Bishop Casey’s double standards on sex and morality crushed the Church’s oppressive hold on this country

- GARY MURPHY

THE funeral of Bishop Eamonn Casey last Thursday exposed something in the psyche of both the Catholic Church and the Irish state that goes some significan­t way towards explaining the culture that gave us the Tuam babies scandal.

There were warm tributes to Bishop Casey’s work on the national and internatio­nal scene as a staunch defender of the rights of the poor and oppressed. His Trojan efforts on behalf of indigent Irish emigrants in london was rightly emphasised, as was the great physical courage he displayed when the funeral Mass of Archbishop Oscar Romero was machinegun­ned by government soldiers in El salvador in 1980.

The ghosts of Annie and Peter Murphy were acknowledg­ed and the Church’s sympathy was offered to them. Neverthele­ss, it was also mentioned that the fact that Bishop Casey had fathered a son had in itself caused profound upset for the Church and its people. The chief celebrant, Bishop Brendan Kelly, asserted the view that, ‘Yes, we are all sinners, but irresponsi­bility, infidelity and sin are particular­ly shocking in the lives of those who preach the Gospel.’

It was what Bishop Kelly said next, though, that reveals the thought process that has infused this country since independen­ce and has blighted its developmen­t: ‘In 1992 Bishop Eamonn resigned and left the country. He expressed his sorrow many times, apologised and asked for forgivenes­s,’ he said. And, one might ask, what could be wrong with that statement?

The answer is: plenty. Bishop Casey did not simply resign and leave the country. He was made resign and banished from the country by a cruel and callous Church. That one of its main preachers had sinned could just about be tolerated, but only if that sinner was far away and out of sight. Casey didn’t leave Ireland by choice. He was forced out. He was removed because he was an embarrassm­ent to the Church.

Never mind the fact that Casey, despite his love of the trappings of being a powerful bishop, had a social conscience and tried to do something to help the lives of the poor and oppressed both at home and abroad.

If the sin had just been about money, that could have been explained away by the Church. If Casey had been using diocesan funds for practicall­y any other purpose except for the use of raising his own child, he would have been seen as kind-hearted and well meaning: the classic embodiment of the real humanity of the Church.

The fact that Casey’s sin was about sex could not be explained away. And at its heart, that is because the Catholic Church has always been obsessed with sex – and nowhere more so than in Ireland. Casey himself was no stranger to fulminatin­g from the pulpit about the evils of sex outside of marriage and preaching the joys of chastity. Once his hypocrisy had been exposed, he had to be removed from the country.

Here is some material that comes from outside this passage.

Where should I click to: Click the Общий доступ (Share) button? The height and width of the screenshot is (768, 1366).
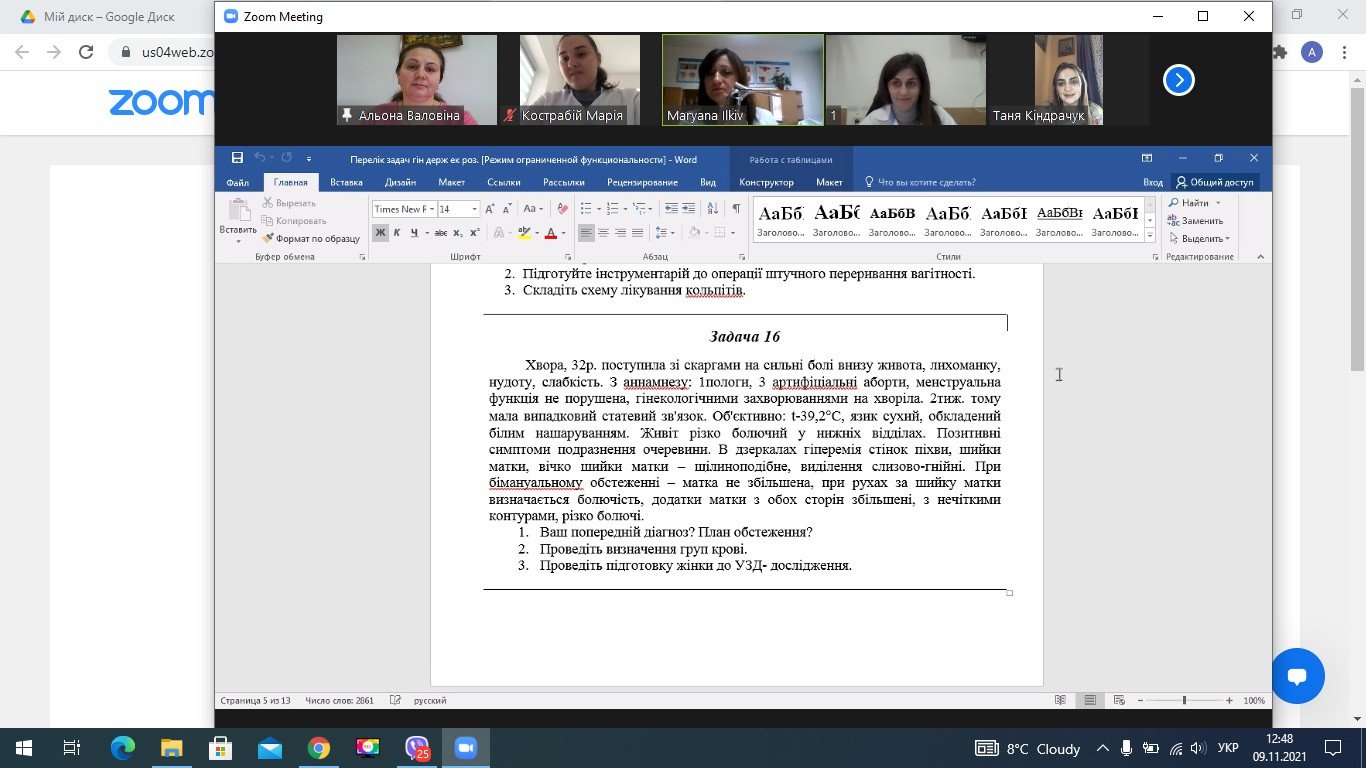pos(1215,183)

Casey’s sins were relatively minor compared to what the Church was hiding, particular­ly in relation to the sexual abuse some of its priests were committing. But what Casey’s actions did do was to crush the imperiousn­ess of the Church in a country intoxicate­d by its slavish acquiescen­ce to the clergy.

The banishment of Casey to a life of loneliness in Ecuador was the Church’s way of trying to excise him from the consciousn­ess of the Irish people. The same thought process permeated the idea of the mother and baby home so prevalent all across the state.

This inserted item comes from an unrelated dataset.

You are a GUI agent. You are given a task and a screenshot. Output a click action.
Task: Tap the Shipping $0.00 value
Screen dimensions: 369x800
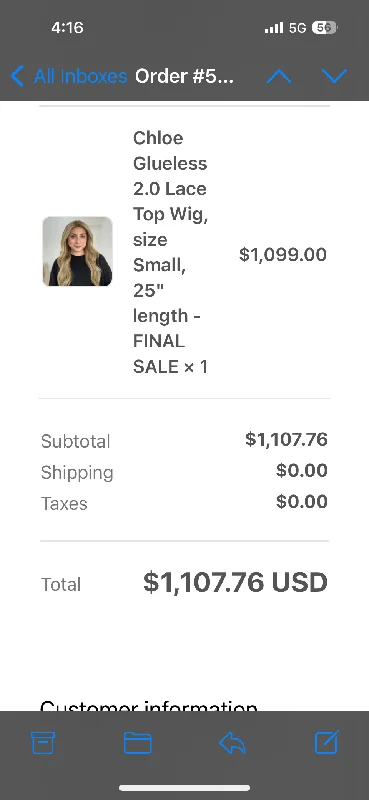click(x=302, y=470)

The attitude of the Church and the state was to keep the so-called fallen women away from the cleanlivin­g population. Unmarried mothers were forced by the thousands into Magdalene laundries, a product of the 19th Century, although the last one didn’t close until 1996.

Mother and baby homes, though, were a fully fledged Irish idea and were officially endorsed by both Church and state in 1927 as a solution to that most awful of words, illegitima­cy. The industrial school system flourished as a way of removing poor children from their parents, who were often seen by official state inspectors as having doubtful morals.

Children in these schools were nourished neither physically nor intellectu­ally. Rather they were beaten – and classrooms became repositori­es not of learning but of punishment. But all of this was out of sight, and the faithful could go to listen to Casey and his ilk preach of the evils of the flesh and feel good about themselves.

It was when Casey himself breached this sexual morality that the edifice crumbled. The Church solution was to get him out of the country, but the genie was well and truly out of the bottle. Casey was perhaps the worst thing that happened to the Church but the revelation­s of his indiscreti­ons opened up Irish society for the better.